Similar to Antarctic lake communities,4 potentially nitrogen-fixing cyanobacteria of the order Nostocales were rare in the deep biofilms (<0.01 % of bacterial reads) but abundant in the moat communities (6.2 %; Supplementary Fig. S3), that might indicate N-limitation or greater relative phosphorus availability in the moat area. As a result of this taxonomic distribution, the PICRUSt analysis of the cDNA reads predicted a greater percentage of the nitrogenase (nifH) gene in the moat microbiome (Supplementary Table S3).

Eukaryote and bacteria OTU Chao1 richness estimates for the deep mat microbiome were high relative to the moat biofilms (Fig. 2). Compared to the moat biofilms, there were more bacterial taxa normally associated with anaerobic conditions in the deep biofilms, including sulfate-reducing delta-proteobacteria, Chloroflexi, WS3, GN04, Spirochaetes, Clostridia, denitrifying genus Thiobacillus (Supplementary Fig. S5) and anaerobic methanogenic Archaea. By association, these and other taxa in the deep mats would have genes involved in denitrification and sulfate-reduction (PICRUSt results; Supplementary Table S3). Archaea were rare in the moat mats (Supplementary Results) and the presence of groups involved in methane cycling (e.g., Methanomicrobia; Fig. 2) along with methanotrophic bacteria (Supplementary Results) in the deep biofilms suggest a much larger potential for methane cycling in the deep communities.

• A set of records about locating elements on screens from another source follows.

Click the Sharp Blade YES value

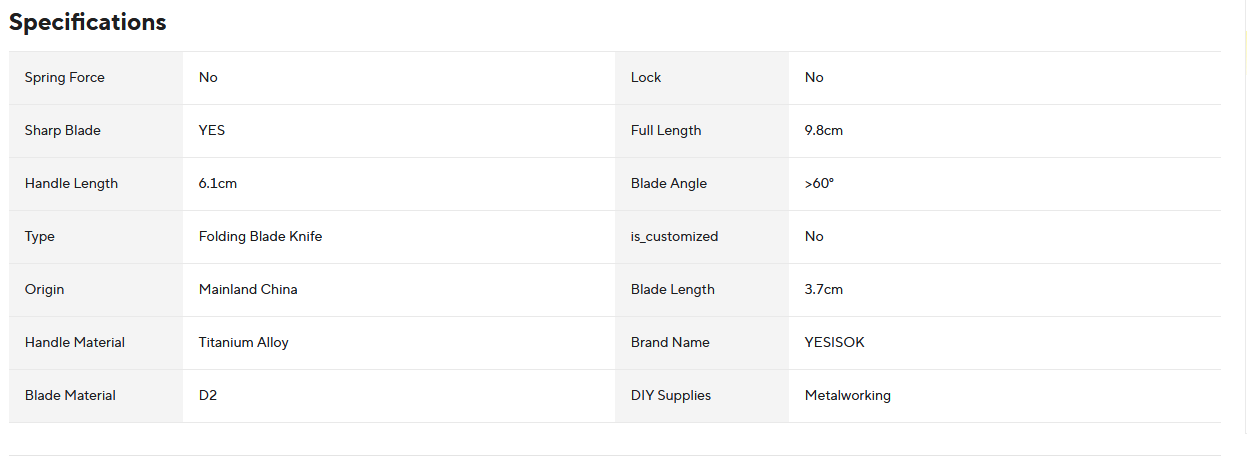(212, 131)
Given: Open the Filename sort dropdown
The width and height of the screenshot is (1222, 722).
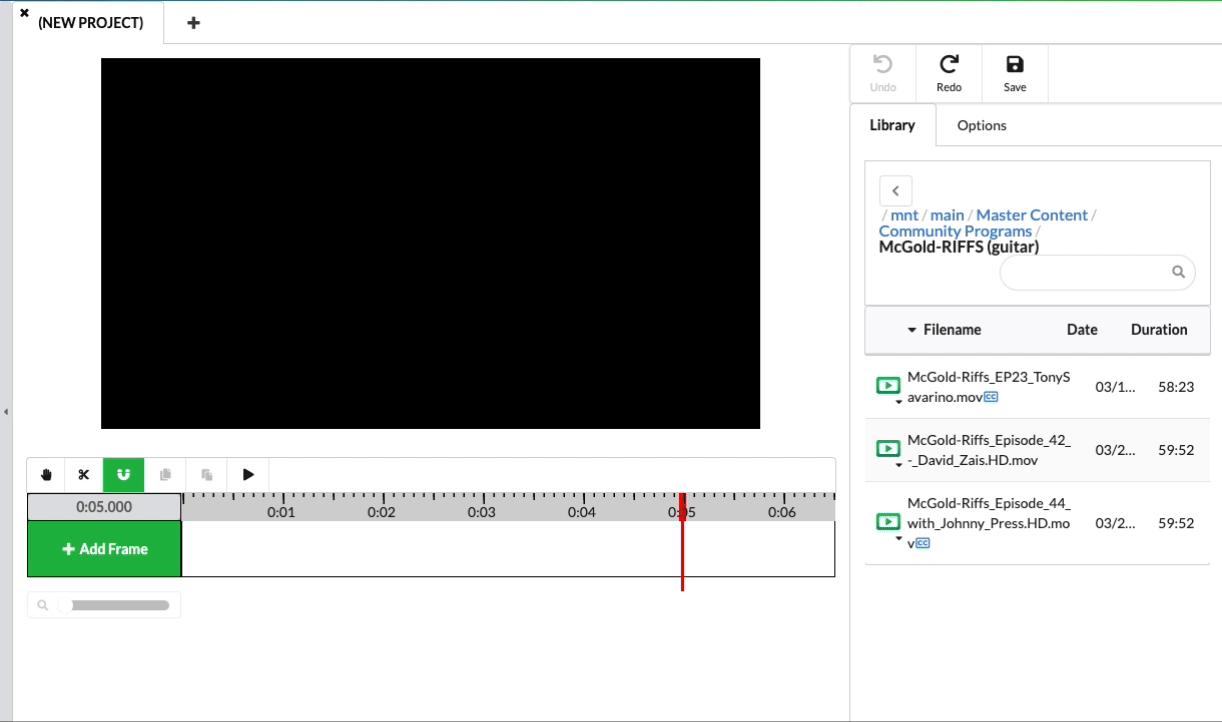Looking at the screenshot, I should (912, 330).
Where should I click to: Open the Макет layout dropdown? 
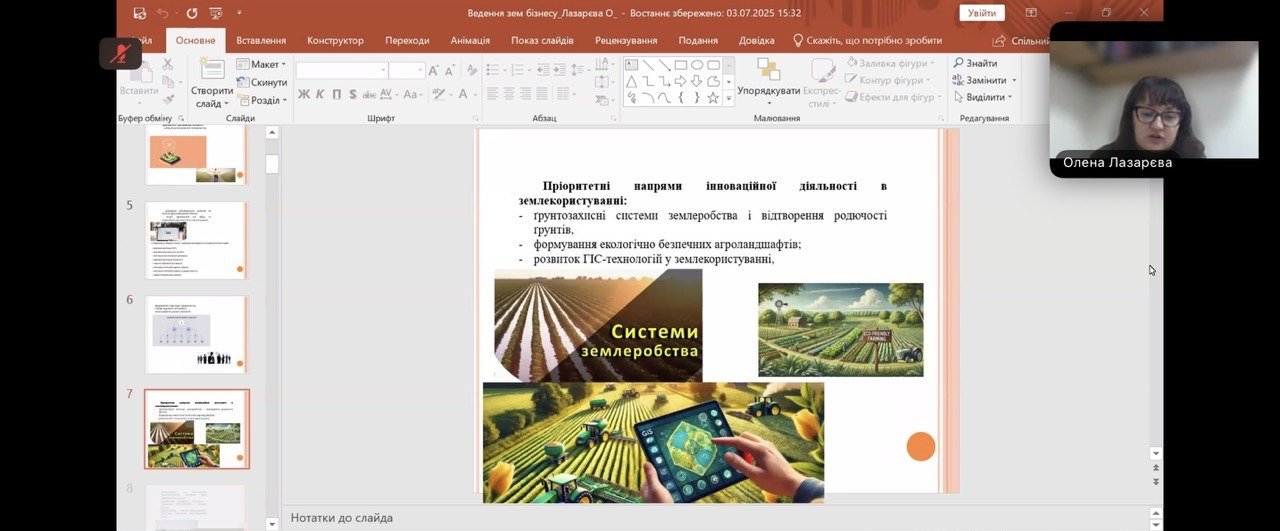pos(263,64)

In summer, the deep communities were in contact with well oxygenated water at the time of sampling, however, oxygen profiles indicated near-zero oxygen concentrations (2.9% of air equilibrium) overlying the biofilms in spring (Supplementary Fig. S6), and anoxia is, therefore, likely during winter darkness. Microzones of anoxia could persist in the biofilms during summer, as reported in temperate systems.19 Oxygen availability has been shown to have a structuring effect on mat communities in Antarctic ponds,4 and the seasonal fluctuations in both bottom water and biofilm oxygen may operate similarly in WHL, ensuring the persistence of anaerobic taxa in the deep biofilms through much of the year while aerobic taxa become active in summer. In contrast to the deep zone of the lake that does not freeze to the bottom in winter, the water column of the moat freezes solid each year and there is no liquid water during winter darkness to allow such alternation of oxic and anoxic niches for microbial activation and growth. There is presently no summer bedfast ice in the lake, and, therefore, no benthic sites that remain frozen throughout the year.

Large changes in ice cover have already been observed throughout the Arctic, with fewer lakes freezing to the bottom as the thickness of winter ice decreases.6 WHL lost its ice cover on two occasions in recent years,9 and a shift from multi-year ice to full ice-out conditions in summer could expand the habitat for communities that remain active during winter. The increased prevalence of liquid water conditions during winter darkness will likely favor anaerobic processes in the benthic microbiomes of Arctic lakes, and the resultant increases in methane production and denitrification will need to be accounted for in global carbon and nitrogen budgets. All of these aspects will require additional studies throughout the circumpolar North to determine whether benthic anoxia is a general feature of lakes without bedfast ice during the winter dark season, and to evaluate whether these environments support a diverse biofilm community of aerobes and anaerobes, as observed here at WHL.

Data availability

Sequence data have been deposited in the NCBI sequence read archive (SRA accession SRP078933). The environmental data are available in the Nordicana D archive (doi: 10.5885/45445CE-7B8194).